Instructions to follow » Go through the entries and write each one out again unchanged.

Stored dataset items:
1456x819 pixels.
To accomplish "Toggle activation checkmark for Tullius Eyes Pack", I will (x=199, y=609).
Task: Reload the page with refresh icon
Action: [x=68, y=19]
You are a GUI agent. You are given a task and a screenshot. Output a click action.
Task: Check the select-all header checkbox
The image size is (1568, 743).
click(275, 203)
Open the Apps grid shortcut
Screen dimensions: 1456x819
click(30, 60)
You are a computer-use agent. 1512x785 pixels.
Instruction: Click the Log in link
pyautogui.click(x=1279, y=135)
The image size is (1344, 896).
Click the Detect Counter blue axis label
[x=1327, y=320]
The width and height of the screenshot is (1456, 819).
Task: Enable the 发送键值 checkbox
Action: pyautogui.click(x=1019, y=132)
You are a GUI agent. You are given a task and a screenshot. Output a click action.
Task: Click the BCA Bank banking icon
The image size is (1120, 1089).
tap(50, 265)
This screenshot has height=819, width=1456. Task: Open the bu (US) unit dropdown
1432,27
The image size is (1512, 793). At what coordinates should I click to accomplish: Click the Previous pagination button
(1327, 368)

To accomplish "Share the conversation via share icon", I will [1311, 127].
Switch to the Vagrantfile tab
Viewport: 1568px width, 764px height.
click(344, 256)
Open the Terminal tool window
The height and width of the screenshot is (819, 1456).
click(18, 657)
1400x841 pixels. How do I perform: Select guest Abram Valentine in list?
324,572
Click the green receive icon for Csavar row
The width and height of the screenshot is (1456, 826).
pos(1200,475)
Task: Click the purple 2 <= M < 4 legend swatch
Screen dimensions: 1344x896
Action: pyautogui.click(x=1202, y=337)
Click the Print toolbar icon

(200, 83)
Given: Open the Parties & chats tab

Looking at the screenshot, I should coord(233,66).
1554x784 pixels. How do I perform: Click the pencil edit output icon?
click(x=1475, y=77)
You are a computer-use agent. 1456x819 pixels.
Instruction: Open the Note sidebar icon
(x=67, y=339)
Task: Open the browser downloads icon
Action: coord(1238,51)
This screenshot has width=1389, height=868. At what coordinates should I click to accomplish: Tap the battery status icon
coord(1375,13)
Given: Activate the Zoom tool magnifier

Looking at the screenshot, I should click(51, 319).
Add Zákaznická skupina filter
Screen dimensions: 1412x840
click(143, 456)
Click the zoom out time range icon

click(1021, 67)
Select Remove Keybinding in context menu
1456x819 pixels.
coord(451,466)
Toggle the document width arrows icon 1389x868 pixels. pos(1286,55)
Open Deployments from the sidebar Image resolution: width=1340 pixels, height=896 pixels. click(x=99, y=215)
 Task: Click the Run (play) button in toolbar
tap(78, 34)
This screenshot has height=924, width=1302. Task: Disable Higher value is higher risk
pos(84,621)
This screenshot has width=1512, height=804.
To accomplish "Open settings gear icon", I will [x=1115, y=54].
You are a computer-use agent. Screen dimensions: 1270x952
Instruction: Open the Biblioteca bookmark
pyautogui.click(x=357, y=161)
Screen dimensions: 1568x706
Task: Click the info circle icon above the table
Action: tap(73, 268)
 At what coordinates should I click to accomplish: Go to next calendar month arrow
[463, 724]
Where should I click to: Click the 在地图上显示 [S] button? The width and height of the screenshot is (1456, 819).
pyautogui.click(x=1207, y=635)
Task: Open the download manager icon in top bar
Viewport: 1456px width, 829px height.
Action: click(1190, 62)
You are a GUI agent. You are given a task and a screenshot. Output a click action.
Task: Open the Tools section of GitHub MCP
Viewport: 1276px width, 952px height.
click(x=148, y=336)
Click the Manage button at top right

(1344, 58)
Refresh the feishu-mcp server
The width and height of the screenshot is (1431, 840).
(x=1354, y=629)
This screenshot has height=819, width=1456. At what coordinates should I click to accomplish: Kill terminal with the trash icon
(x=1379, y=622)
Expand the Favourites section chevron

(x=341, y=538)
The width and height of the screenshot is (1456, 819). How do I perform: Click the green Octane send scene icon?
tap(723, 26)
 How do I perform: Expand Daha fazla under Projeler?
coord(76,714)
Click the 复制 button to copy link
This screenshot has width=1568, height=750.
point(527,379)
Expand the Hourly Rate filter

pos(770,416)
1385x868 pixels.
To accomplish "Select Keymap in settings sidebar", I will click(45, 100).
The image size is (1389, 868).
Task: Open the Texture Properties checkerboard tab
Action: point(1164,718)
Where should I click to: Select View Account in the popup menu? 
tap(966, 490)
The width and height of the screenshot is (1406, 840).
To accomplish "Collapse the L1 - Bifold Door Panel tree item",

Solution »
1456x819 pixels.
To accomplish "Toggle activation checkmark for Tullius Eyes Pack", I will (x=199, y=609).
Task: Reload the page with refresh icon
Action: [x=68, y=19]
You are a GUI agent. You are given a task and a screenshot. Output a click action.
Task: Check the select-all header checkbox
The image size is (1568, 743).
click(275, 203)
Open the Apps grid shortcut
Screen dimensions: 1456x819
click(30, 60)
You are a computer-use agent. 1512x785 pixels.
Instruction: Click the Log in link
pyautogui.click(x=1279, y=135)
The image size is (1344, 896).
Click the Detect Counter blue axis label
[x=1327, y=320]
The width and height of the screenshot is (1456, 819).
Task: Enable the 发送键值 checkbox
Action: pyautogui.click(x=1019, y=132)
You are a GUI agent. You are given a task and a screenshot. Output a click action.
Task: Click the BCA Bank banking icon
The image size is (1120, 1089).
tap(50, 265)
This screenshot has height=819, width=1456. Task: Open the bu (US) unit dropdown
1432,27
The image size is (1512, 793). At what coordinates should I click to accomplish: Click the Previous pagination button
(1327, 368)

To accomplish "Share the conversation via share icon", I will [1311, 127].
Switch to the Vagrantfile tab
Viewport: 1568px width, 764px height.
click(344, 256)
Open the Terminal tool window
The height and width of the screenshot is (819, 1456).
click(18, 657)
1400x841 pixels. How do I perform: Select guest Abram Valentine in list?
324,572
Click the green receive icon for Csavar row
The width and height of the screenshot is (1456, 826).
pos(1200,475)
Task: Click the purple 2 <= M < 4 legend swatch
Screen dimensions: 1344x896
Action: pyautogui.click(x=1202, y=337)
Click the Print toolbar icon

(200, 83)
Given: Open the Parties & chats tab

Looking at the screenshot, I should coord(233,66).
1554x784 pixels. How do I perform: Click the pencil edit output icon?
click(x=1475, y=77)
You are a computer-use agent. 1456x819 pixels.
Instruction: Open the Note sidebar icon
(x=67, y=339)
Task: Open the browser downloads icon
Action: coord(1238,51)
This screenshot has width=1389, height=868. At what coordinates should I click to accomplish: Tap the battery status icon
coord(1375,13)
Given: Activate the Zoom tool magnifier

Looking at the screenshot, I should click(51, 319).
Add Zákaznická skupina filter
Screen dimensions: 1412x840
click(143, 456)
Click the zoom out time range icon

click(1021, 67)
Select Remove Keybinding in context menu
1456x819 pixels.
coord(451,466)
Toggle the document width arrows icon 1389x868 pixels. pos(1286,55)
Open Deployments from the sidebar Image resolution: width=1340 pixels, height=896 pixels. click(x=99, y=215)
 Task: Click the Run (play) button in toolbar
tap(78, 34)
This screenshot has height=924, width=1302. Task: Disable Higher value is higher risk
pos(84,621)
This screenshot has width=1512, height=804.
To accomplish "Open settings gear icon", I will [x=1115, y=54].
You are a computer-use agent. Screen dimensions: 1270x952
Instruction: Open the Biblioteca bookmark
pyautogui.click(x=357, y=161)
Screen dimensions: 1568x706
Task: Click the info circle icon above the table
Action: tap(73, 268)
 At what coordinates should I click to accomplish: Go to next calendar month arrow
[463, 724]
Where should I click to: Click the 在地图上显示 [S] button? The width and height of the screenshot is (1456, 819).
pyautogui.click(x=1207, y=635)
Task: Open the download manager icon in top bar
Viewport: 1456px width, 829px height.
Action: click(1190, 62)
You are a GUI agent. You are given a task and a screenshot. Output a click action.
Task: Open the Tools section of GitHub MCP
Viewport: 1276px width, 952px height.
click(x=148, y=336)
Click the Manage button at top right

(1344, 58)
Refresh the feishu-mcp server
The width and height of the screenshot is (1431, 840).
(x=1354, y=629)
This screenshot has height=819, width=1456. At what coordinates should I click to accomplish: Kill terminal with the trash icon
(x=1379, y=622)
Expand the Favourites section chevron

(x=341, y=538)
The width and height of the screenshot is (1456, 819). How do I perform: Click the green Octane send scene icon?
tap(723, 26)
 How do I perform: Expand Daha fazla under Projeler?
coord(76,714)
Click the 复制 button to copy link
This screenshot has width=1568, height=750.
point(527,379)
Expand the Hourly Rate filter

pos(770,416)
1385x868 pixels.
To accomplish "Select Keymap in settings sidebar", I will click(45, 100).
The image size is (1389, 868).
Task: Open the Texture Properties checkerboard tab
Action: point(1164,718)
Where should I click to: Select View Account in the popup menu? 
tap(966, 490)
The width and height of the screenshot is (1406, 840).
To accomplish "Collapse the L1 - Bifold Door Panel tree item",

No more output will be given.